There’s nothing more fun than making campaign mountains out of personnel mole hills.[read_more]
Matt Hall at Bearing Drift reprinted a post from Fredericks this morning which Mr. Fredericks had offered as a guest post to The Bull Elephant yesterday. We chose not to run it because it does not reflect what we know to be true, though in fairness to Hall, those from outside the immediate environs of the campaign might be forgiven the mistake.
Fredericks gets one thing right. Rollin Reisinger, former campaign manager for Susan Stimpson’s bid to unseat House Speaker Bill Howell (R-Stafford), resigned his position a few days ago. Fredericks then extrapolates this bit of bad news into a conclusion that the Stimpson campaign is doomed, and that “[t]his race is approaching blowout status.”

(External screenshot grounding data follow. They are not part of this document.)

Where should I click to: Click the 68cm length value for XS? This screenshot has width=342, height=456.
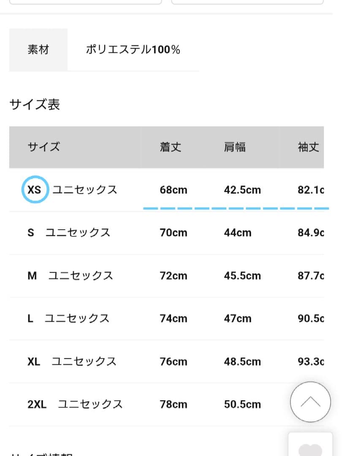point(174,190)
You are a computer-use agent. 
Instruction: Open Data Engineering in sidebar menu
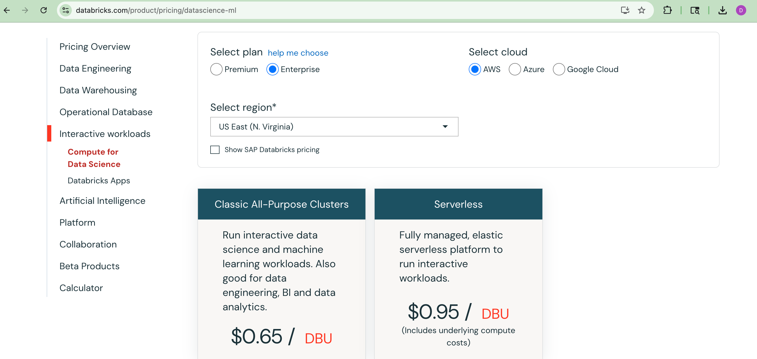[x=95, y=68]
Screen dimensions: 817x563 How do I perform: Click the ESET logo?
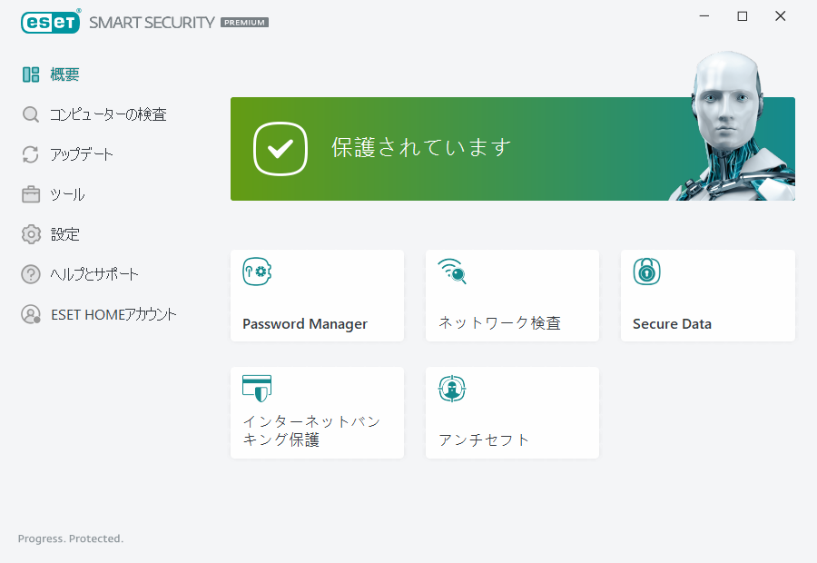pos(50,21)
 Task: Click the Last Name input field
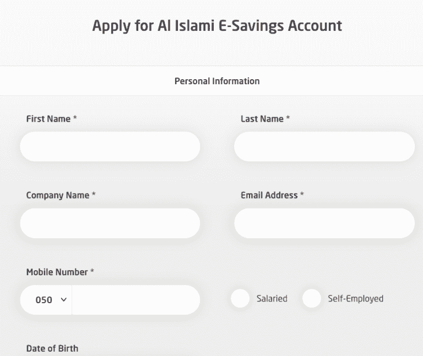click(x=324, y=146)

That’s nonsense. (We suppose that begs the question, “Is it time to call this race?“) (tongue planted firmly in cheek, ICYMI).
Does the Speaker have huge advantages in fundraising, and concomitant strength in things like paid volunteers, staff, and mailers? You bet…by a long shot.

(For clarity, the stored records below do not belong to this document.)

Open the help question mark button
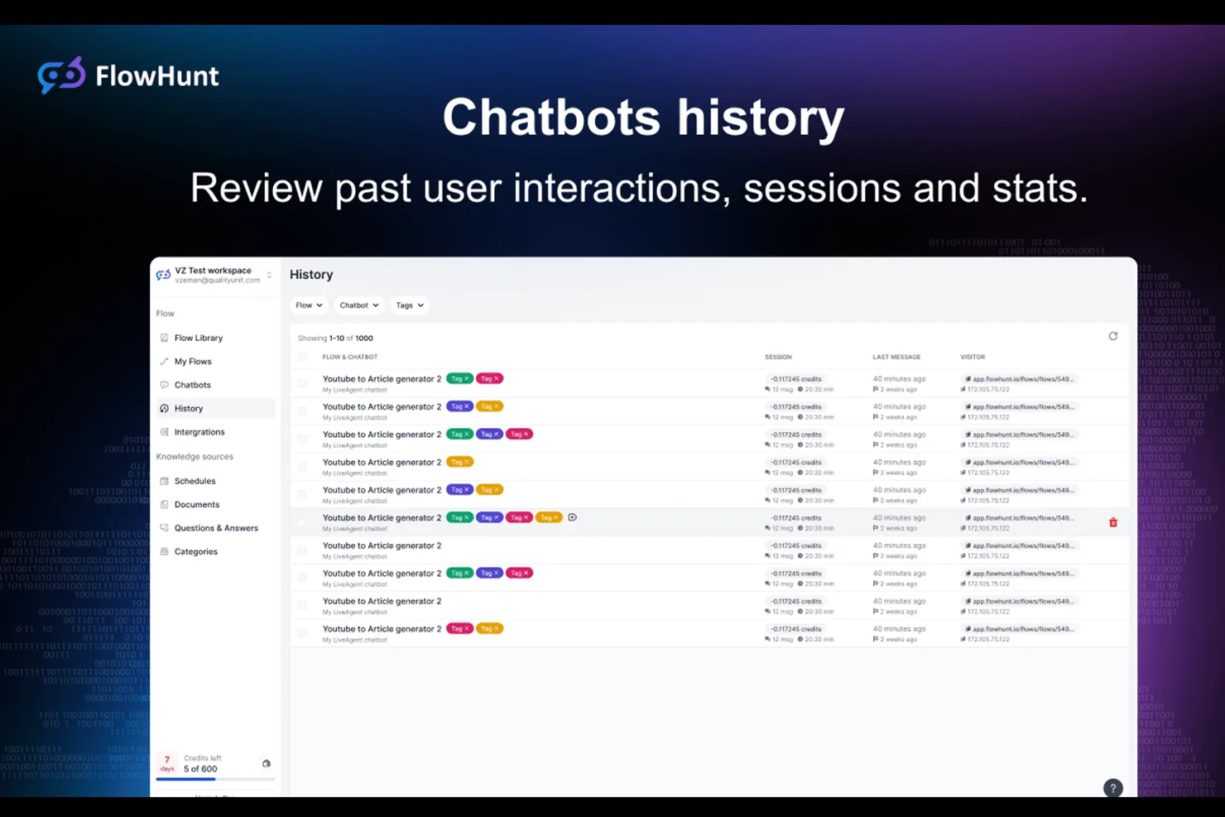 click(1113, 788)
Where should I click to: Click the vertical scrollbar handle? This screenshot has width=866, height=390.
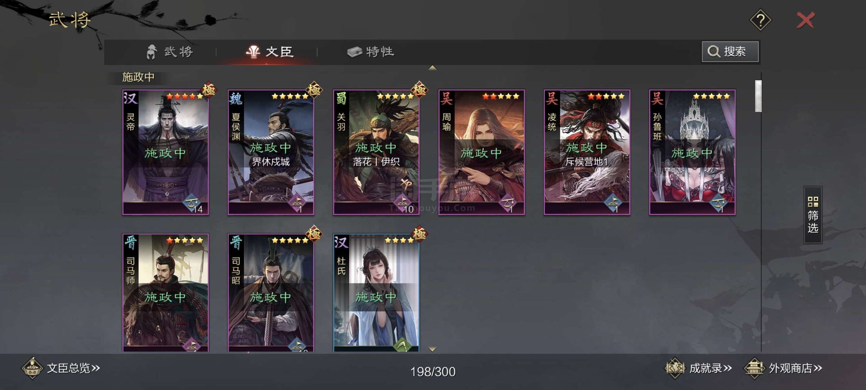pyautogui.click(x=758, y=96)
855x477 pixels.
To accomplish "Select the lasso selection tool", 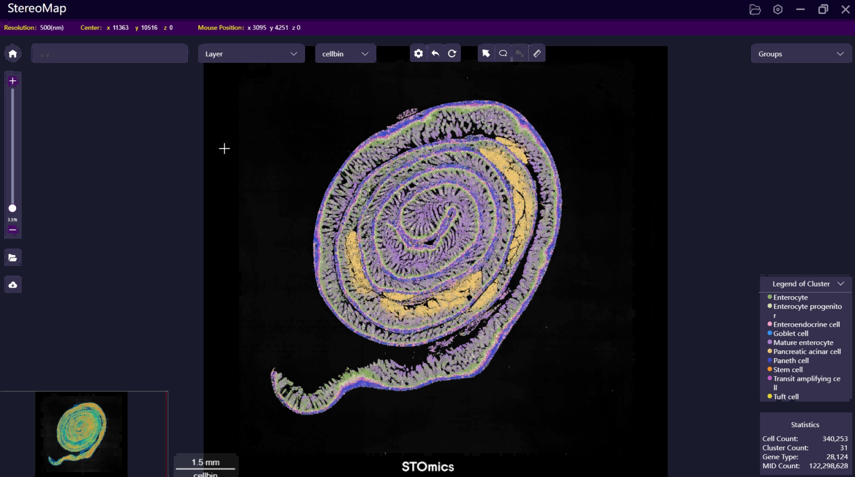I will click(x=503, y=53).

But make no mistake, the Speaker will have to work for his renomination, if he gets it. He’ll need that superior organization and firepower. Howell knows this, and makes a point of telling Republican audiences that he doesn’t take this race for granted. There’s a good reason he’s spending that kind of money in his own district and not elsewhere, and that has to do with the strength of Stimpson’s message on taxes, and her tirelessness and prior successes as a grassroots campaigner.

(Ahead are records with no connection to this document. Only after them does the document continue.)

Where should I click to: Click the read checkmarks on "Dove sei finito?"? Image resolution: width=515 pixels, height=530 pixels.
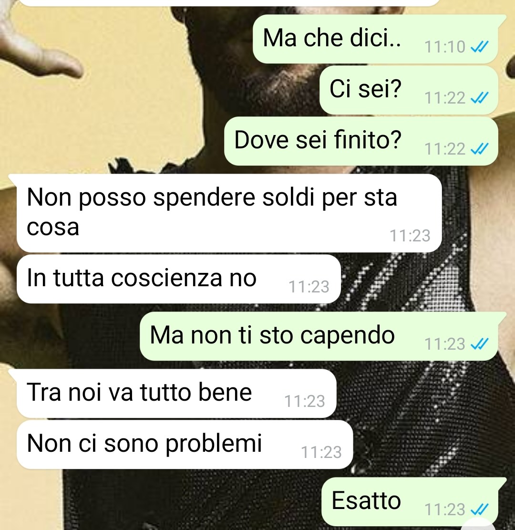point(480,149)
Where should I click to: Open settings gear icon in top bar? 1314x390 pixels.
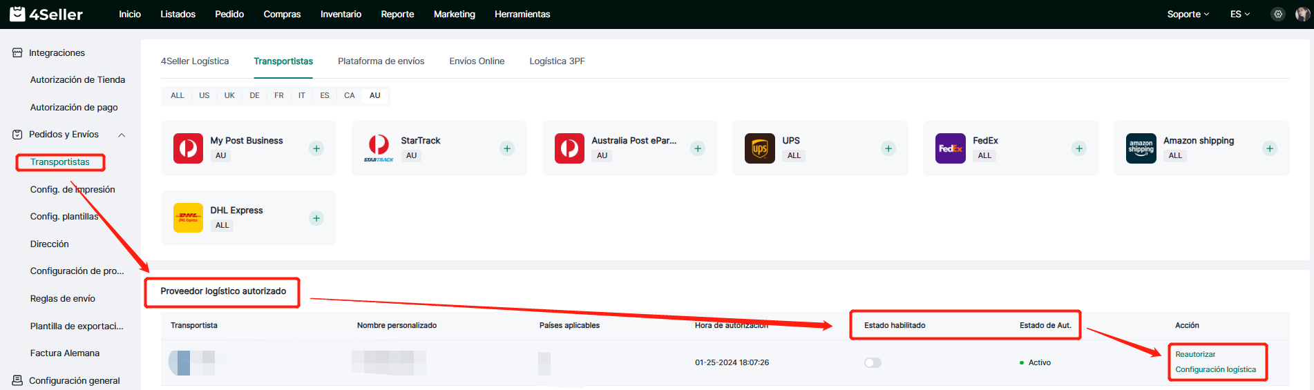click(1278, 14)
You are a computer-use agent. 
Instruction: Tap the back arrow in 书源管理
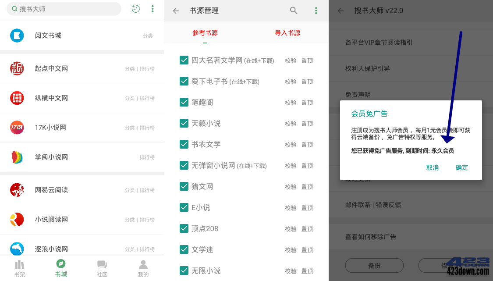(175, 11)
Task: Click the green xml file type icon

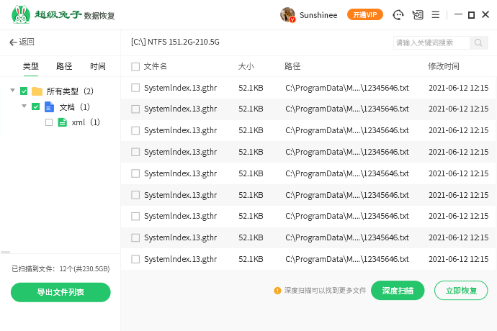Action: tap(62, 122)
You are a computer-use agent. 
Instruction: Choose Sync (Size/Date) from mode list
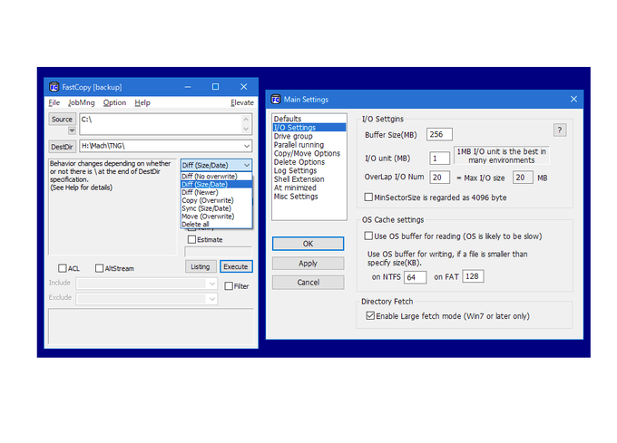pyautogui.click(x=208, y=208)
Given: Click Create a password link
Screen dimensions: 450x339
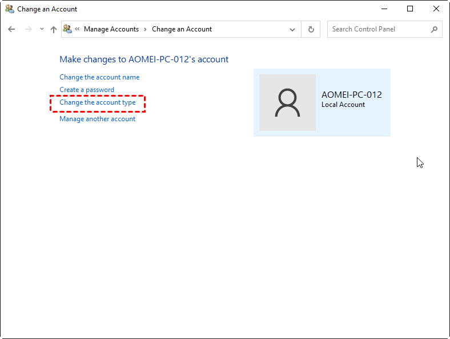Looking at the screenshot, I should (x=87, y=90).
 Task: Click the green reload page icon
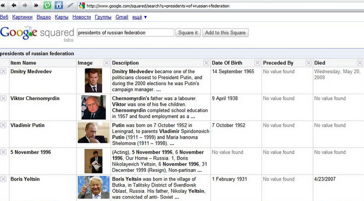pyautogui.click(x=47, y=5)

When reached for comment about the Reisinger departure, both campaigns decided they had better things to talk about. Howell spokesman Matt Moran had this to say:
As we have been all along, we’re focused on running our campaign and sharing the Speaker’s record of proven, conservative leadership with the voters of the 28th District. We’re very excited by the response to our consistently positive message and we’re going to keep building on that momentum.
We received the following statement from Ms. Stimpson:
Our campaign has been disciplined, both on my key message of keeping taxes low, and on the number of voters I have personally met with. This is a race that requires perseverance and commitment—both of which I have. I also care deeply for the people of Stafford and Fredericksburg, and I want each person to live and to live abundantly. Our campaign is all about liberty and trusting the individual to navigate his or her own course.
Campaign staff changes are nothing new in politics, and despite the efforts of some who wish to reverse the conservative tide, we remain 100% focused on our goal — victory on June 9th.
Having a staff shakeup less than six weeks out from election day is undeniably not good news, even if only because it is a distraction from the real issues. But it may or may not be a sign of actual trouble. Something like this is certainly not unheard of, even in successful campaigns. We just don’t know the whole story.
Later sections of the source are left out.